Moist convection is the term used to describe the vertical transport within clouds whose buoyancy is produced by the latent heat released when water vapour condenses. Moist convection is one of the dominant processes affecting the weather and climate in Earth's atmosphere. However, despite decades of effort, there remain major challenges in representing convective systems in the computer models used for weather and climate prediction. Common errors and biases include an inability to simulate a physically correct equilibrium between convection and radiative cooling, an unrealistic diurnal cycle of convection over ocean and over tropical land, unrealistically fast and weak convectively-coupled large-scale waves in the tropics, spuriously strong intermittency of modelled convection in space and time, and the occurrence of excessively violent `grid point storms' at the scale of the model grid.

The proposed project aims to improve our ability to represent moist convection in weather prediction and climate models.
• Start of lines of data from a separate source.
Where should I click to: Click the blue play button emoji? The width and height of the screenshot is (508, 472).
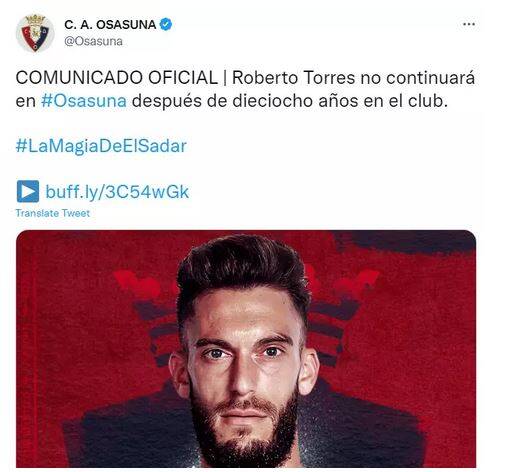point(28,191)
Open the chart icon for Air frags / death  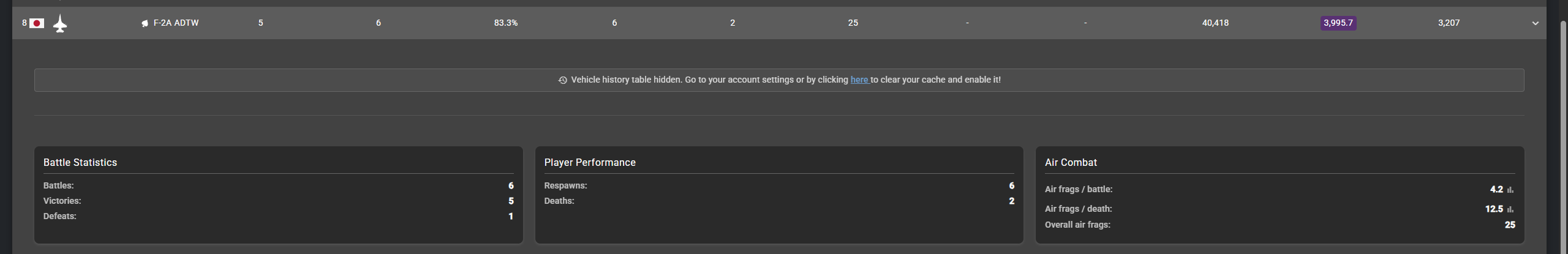(1510, 209)
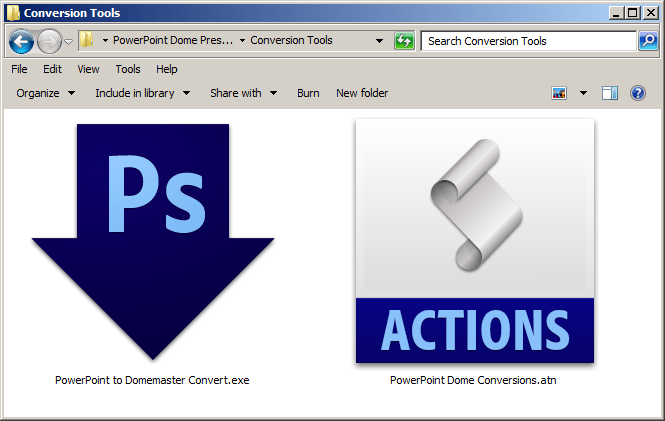The width and height of the screenshot is (665, 421).
Task: Click into the Search Conversion Tools field
Action: click(530, 42)
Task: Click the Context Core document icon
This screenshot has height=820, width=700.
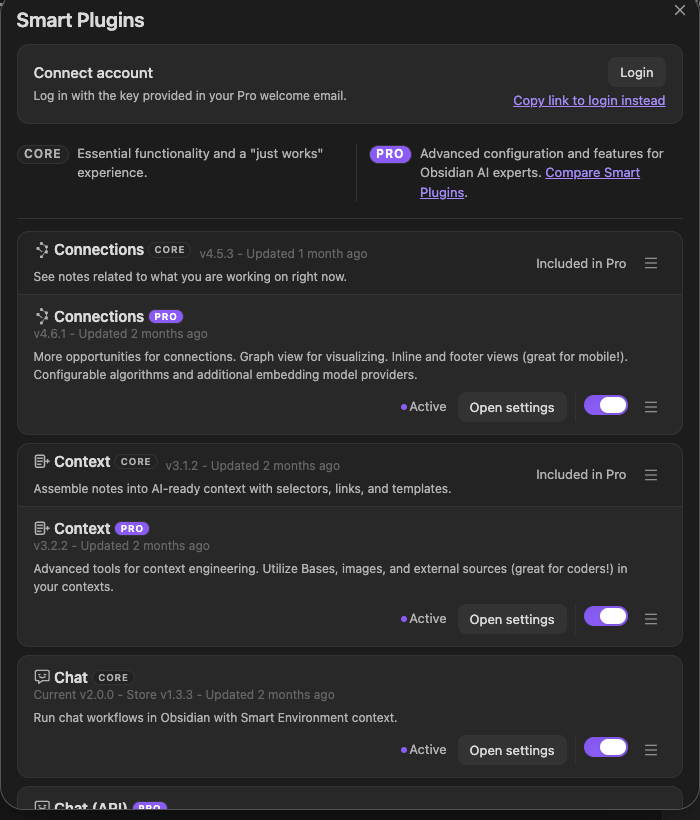Action: coord(42,461)
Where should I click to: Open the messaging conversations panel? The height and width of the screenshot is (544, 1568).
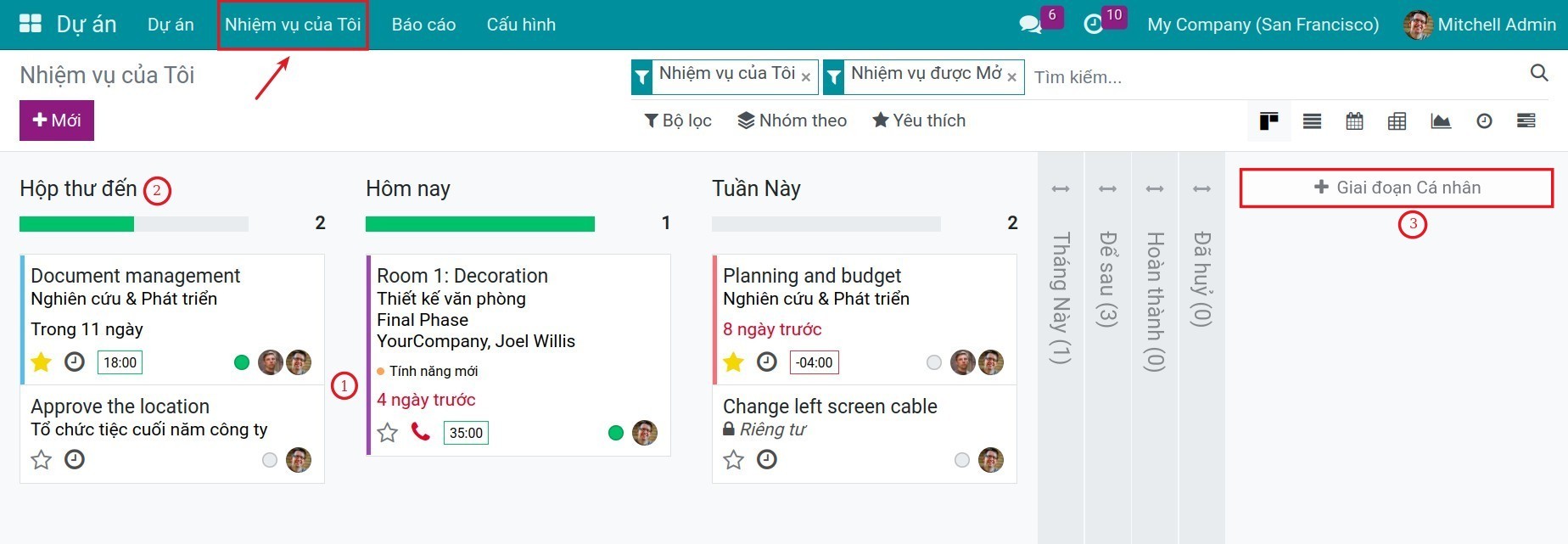[x=1031, y=24]
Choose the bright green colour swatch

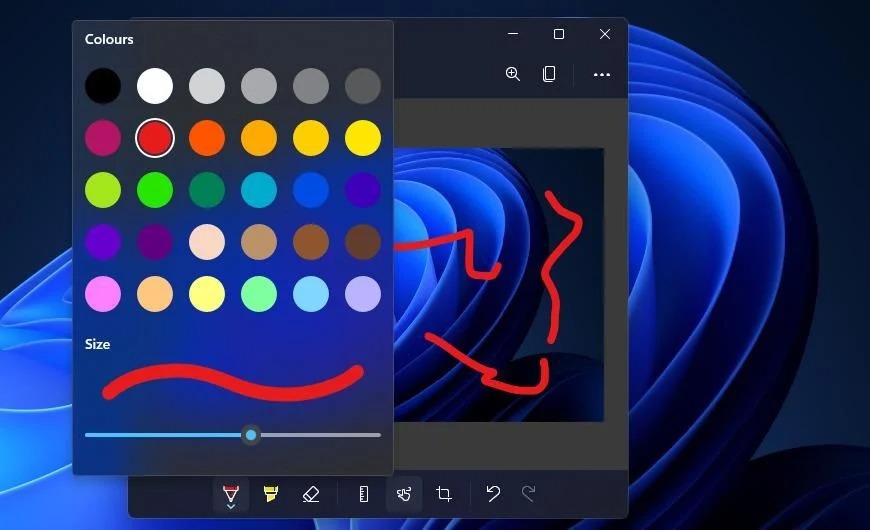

This will be achieved through an improved understanding of how convection interacts with the atmospheric circulation on small and large scales, and through the development of a novel way of representing convection in numerical models.

The interaction of convection with the atmospheric circulation is extremely complex and poorly understood. It involves many different feedback mechanisms, including large scale dynamics and transport, the atmospheric boundary layer and surface fluxes, and radiative processes. Our work will focus on tropical circulations: the Hadley circulation and InterTropical Convergence Zone, the Walker circulation, and convectively coupled waves. We will improve understanding of these interactions by using a simplified model of the global circulation to carry out carefully controlled hypothesis testing experiments and sensitivity tests. The aim here is not to simulate these circulations as accurately as possible, but to improve understanding by isolating the most important processes, diagnosing mechanisms, and quantifying sensitivities. This modelling work will be complemented by the development of a new theoretical model describing the interaction of convection with the atmospheric boundary layer and the larger scale circulation. This new theoretical model will be applied to understanding the role of the boundary layer in setting the structure of the Walker circulation. A third strand of this work will be to use theory and numerical models to understand the role of the boundary layer in influencing the diurnal cycle of convection.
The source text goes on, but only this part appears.